The characteristic radio line of H i stems from the hyperfine energy level splitting of the hydrogen atom and lies at 1.42 GHz rest-frame frequency. The velocity-integrated luminosity of this line $L_{\rm H\,\hbox{\scriptsize {\sc i}}}$ can be calculated from the H i mass via

$$\begin{equation} \frac{M_{\rm H\,\hbox{\scriptsize {\sc i}}}}{{M}_{\odot }} = 1.88\times 10^4\times \frac{L_{\rm H\,\hbox{\scriptsize {\sc i}}}}{\rm Jy\;km\;s^{-1}\;Mpc^2}. \end{equation} \tag{ 21 }$$

Equation (21) neglects H i-self-absorption effects, but this is likely to be a problem only for the largest disk galaxies observed edge-on (Rao et al. 1995). The strict proportionality between $L_{\rm H\,\hbox{\scriptsize {\sc i}}}$ and $M_{\rm H\,\hbox{\scriptsize {\sc i}}}$ assumed in Equation (21) means that the H i LF is geometrically identical to the H i MF.
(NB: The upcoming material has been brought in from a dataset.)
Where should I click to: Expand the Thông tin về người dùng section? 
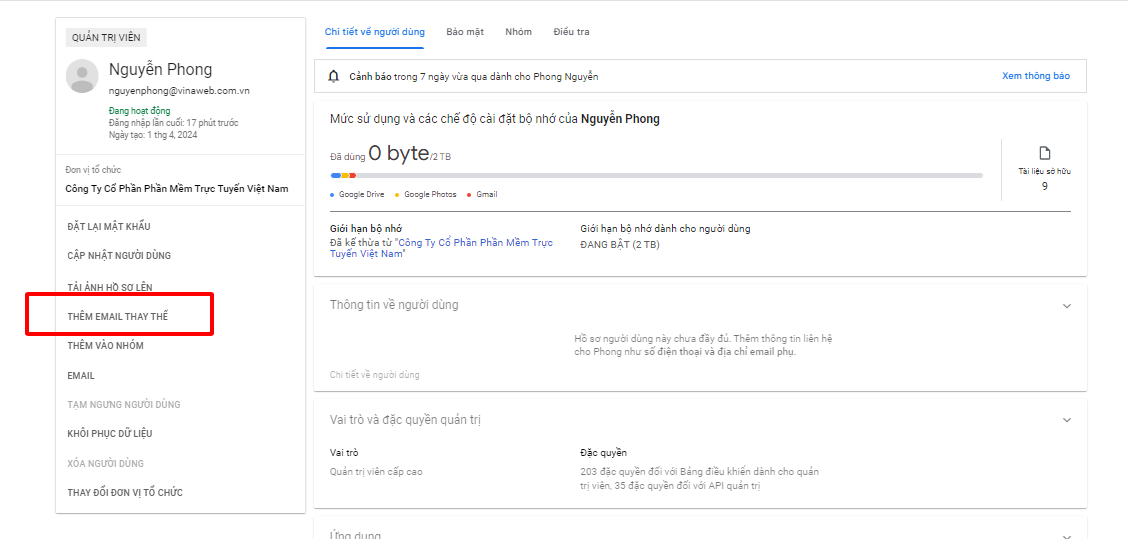click(x=1066, y=306)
By contrast, the H₂ masses used for the empirical H₂ MFs in Figures 3 and 4 rely on measurements of the CO(1–0) line, i.e., the 115 GHz radio line stemming from the fundamental rotational relaxation of the most abundant CO isotopomer $\rm ^{12}C^{16}O$. Here, we only consider this line, but luminosities of other CO lines can be estimated using approximate empirical line ratios (e.g., Braine et al. 1993; Righi et al. 2008).

The CO(1–0)-to-H₂ conversion generally depends on the galaxy and the cosmic epoch, and it is often represented by the dimensionless factor

$$\begin{equation} X \equiv \frac{N_{{\rm H}_2}/{\rm cm}^{-2}}{I_{\rm CO}/({\rm K\;km\;s}^{-1})}\times 10^{-20}, \end{equation} \tag{ 22 }$$

where $N_{{\rm H}_2}$ is the column density of H₂ molecules and I_CO is the integrated CO(1–0)-line intensity per unit surface area defined via the surface brightness temperature in the Rayleigh–Jeans approximation. The definition of Equation (22) implies the mass–luminosity relation (e.g., review by Young & Scoville 1991)
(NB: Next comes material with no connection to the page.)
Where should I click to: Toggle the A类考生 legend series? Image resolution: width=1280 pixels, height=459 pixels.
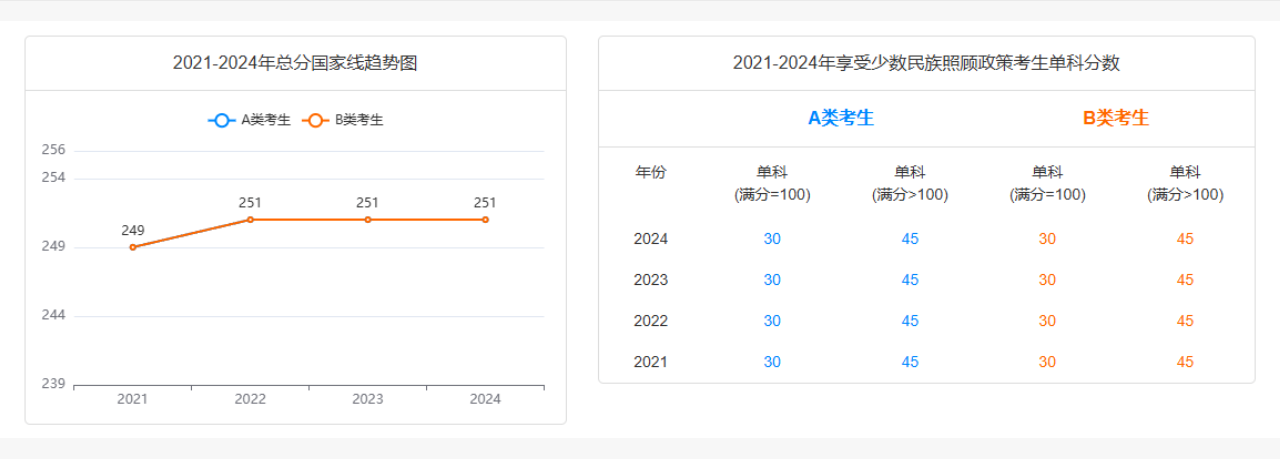(x=249, y=120)
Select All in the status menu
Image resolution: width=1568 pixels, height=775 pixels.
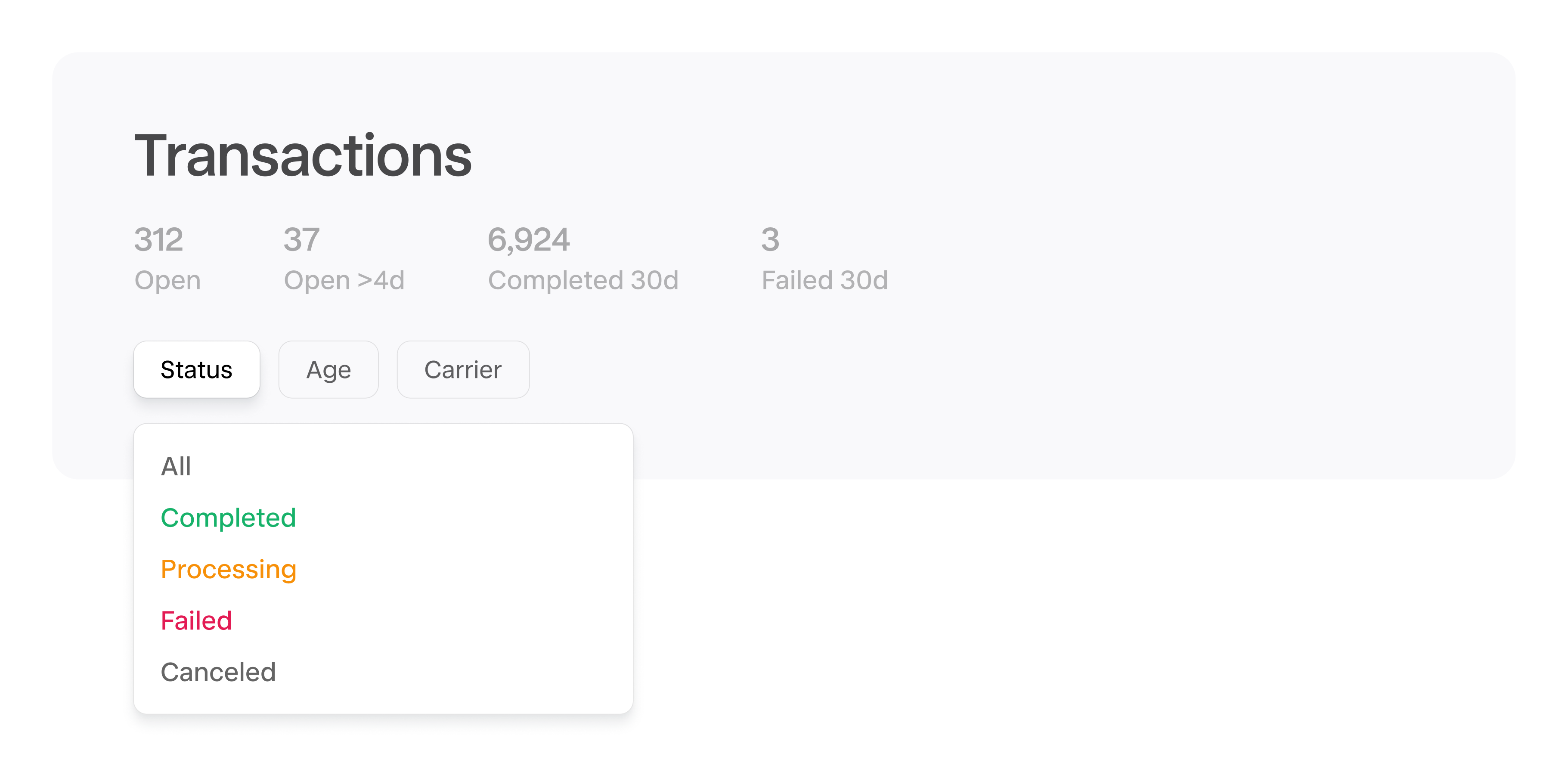pyautogui.click(x=384, y=466)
$$\begin{equation} \frac{M_{{\rm H}_2}}{{M}_{\odot }} = 313\times X\times \frac{L_{\rm CO}}{\rm Jy\;km\;s^{-1}\;Mpc^2}, \end{equation} \tag{ 23 }$$

where L_CO is the velocity-integrated luminosity of the CO(1–0) line.

As discussed in Obreschkow & Rawlings (2009), the theoretical and observational determination of the X-factor is a subtle task with a long history. Most present-day studies assume a constant X-factor X_c, such as

$$\begin{equation} X_{c}= 2, \end{equation} \tag{ 24 }$$

which is typical for spiral galaxies in the local universe (Leroy et al. 2008). By contrast, Arimoto et al. (1996) and Boselli et al. (2002) suggested that X is variable, X_v, and approximately inversely proportional to the metallicity O/H, i.e., the ratio between the number of oxygen ions and hydrogen ions in the hot ISM. Using their data, we found that (Obreschkow & Rawlings 2009)

$$\begin{equation} \log (X_{v})=(-2.9\pm 0.2)-(1.02\pm 0.05)\log (\rm O/H). \end{equation} \tag{ 25 }$$

At first sight, the empirical negative dependence of X on the metallicity seems to contradict the fact that $\rm ^{12}C^{16}O$ is optically thick for 115 GHz radiation. Indeed, the radiated luminosity should not depend on the density of metals, as long as the latter is high enough for the radiation to remain optically thick (Kutner & Leung 1985). However, detailed theoretical investigations (e.g., Maloney & Black 1988) of the sizes and temperatures of molecular clumps were indeed able to explain, and in fact predict, the negative dependence of X on metallicity.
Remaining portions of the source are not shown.